Our study is limited by various factors. Firstly, the cross-sectional design and the small population size, secondly, most patients received combined medication and thus, there is a risk of bias on the impact of different treatment regimens on HRQoL, and lastly, the vast majority of our patients had disease in remission. However, our main conclusion on the association between disease severity and HRQoL is robust, considering the statistical significance in a rather small sample size and the similarity of our results with studies with larger population [6-8,12,24].

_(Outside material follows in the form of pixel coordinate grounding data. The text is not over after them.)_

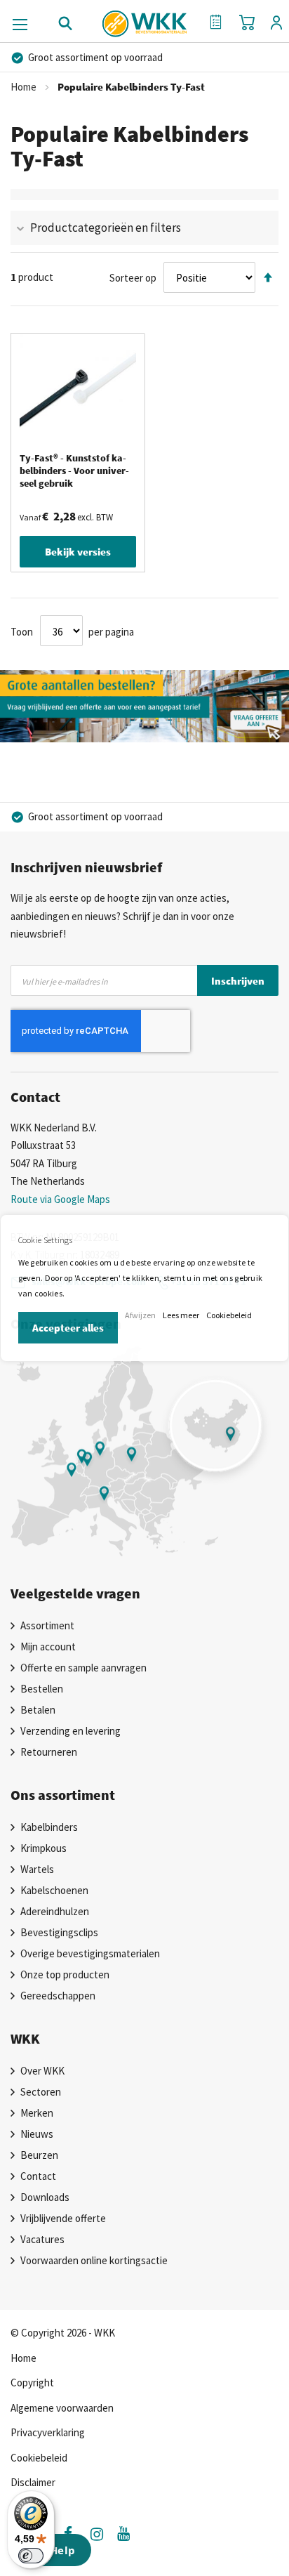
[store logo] (145, 18)
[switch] (30, 2555)
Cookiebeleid (229, 1315)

In conclusion, we demonstrated a strong impact of disease activity on HRQoL in IBD patients, independently of type of disease. Patients in remission have a greater perception of life, lower emotional and social dysfunction compared to patients with active disease. Disease duration, age and gender do not affect QoL in IBD. It is still questionable if psychological support should be included in the general management of these patients or if it should be oriented to certain patients, whereas effective treatment of patients’ disease seems to play the greater role on improvement of QoL. Future research is needed to conclude on the impact of other factors, apart from disease activity, on HRQoL for which there are discrepancies among studies, in order to define the subgroup of patients who are more likely to have impaired HRQoL.